> _Exercise description_
Please filter the data below down to the lines holding the string "will".

START Provided entries

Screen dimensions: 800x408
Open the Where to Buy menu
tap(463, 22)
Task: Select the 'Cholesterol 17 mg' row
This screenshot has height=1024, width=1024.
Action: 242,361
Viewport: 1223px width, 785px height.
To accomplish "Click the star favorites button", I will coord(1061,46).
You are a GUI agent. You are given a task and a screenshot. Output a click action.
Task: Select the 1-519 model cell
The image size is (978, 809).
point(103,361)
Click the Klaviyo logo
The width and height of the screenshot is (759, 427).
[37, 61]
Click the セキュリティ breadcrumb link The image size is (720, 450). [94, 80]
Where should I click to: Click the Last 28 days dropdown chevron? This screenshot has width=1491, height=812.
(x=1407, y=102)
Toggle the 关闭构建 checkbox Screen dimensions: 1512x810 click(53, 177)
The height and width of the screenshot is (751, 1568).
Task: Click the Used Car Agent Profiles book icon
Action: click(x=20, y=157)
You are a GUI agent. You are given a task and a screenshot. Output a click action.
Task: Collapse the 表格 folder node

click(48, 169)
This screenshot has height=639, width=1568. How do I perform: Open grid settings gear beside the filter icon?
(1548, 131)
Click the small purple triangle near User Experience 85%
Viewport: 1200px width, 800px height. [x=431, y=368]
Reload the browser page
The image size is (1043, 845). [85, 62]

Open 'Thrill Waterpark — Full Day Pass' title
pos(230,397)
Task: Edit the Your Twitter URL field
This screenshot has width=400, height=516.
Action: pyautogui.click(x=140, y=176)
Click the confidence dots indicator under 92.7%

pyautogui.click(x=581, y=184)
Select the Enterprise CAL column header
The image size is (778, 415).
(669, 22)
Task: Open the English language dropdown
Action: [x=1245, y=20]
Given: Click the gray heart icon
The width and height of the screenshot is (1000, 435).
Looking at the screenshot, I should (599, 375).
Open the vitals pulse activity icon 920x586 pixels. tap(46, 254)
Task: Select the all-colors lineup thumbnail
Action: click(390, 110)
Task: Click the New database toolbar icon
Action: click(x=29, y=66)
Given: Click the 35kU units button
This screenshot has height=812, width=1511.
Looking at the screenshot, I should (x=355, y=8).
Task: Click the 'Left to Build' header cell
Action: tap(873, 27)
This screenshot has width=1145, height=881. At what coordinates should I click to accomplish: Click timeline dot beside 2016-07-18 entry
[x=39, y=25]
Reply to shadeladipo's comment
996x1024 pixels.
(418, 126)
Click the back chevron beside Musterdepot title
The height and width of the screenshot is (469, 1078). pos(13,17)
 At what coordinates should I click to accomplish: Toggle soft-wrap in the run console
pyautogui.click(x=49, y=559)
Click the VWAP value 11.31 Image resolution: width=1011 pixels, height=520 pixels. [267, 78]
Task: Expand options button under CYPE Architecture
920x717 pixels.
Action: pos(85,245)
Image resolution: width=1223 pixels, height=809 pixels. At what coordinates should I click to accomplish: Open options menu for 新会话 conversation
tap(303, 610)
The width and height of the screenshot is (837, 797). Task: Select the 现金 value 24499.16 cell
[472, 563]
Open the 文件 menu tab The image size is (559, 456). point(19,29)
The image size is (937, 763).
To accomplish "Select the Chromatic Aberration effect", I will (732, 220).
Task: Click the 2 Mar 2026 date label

END Provided entries

> _Response to this exercise_
To accomplish "Click the star favorites button", I will coord(1061,46).
To accomplish "Select the Chromatic Aberration effect", I will (732, 220).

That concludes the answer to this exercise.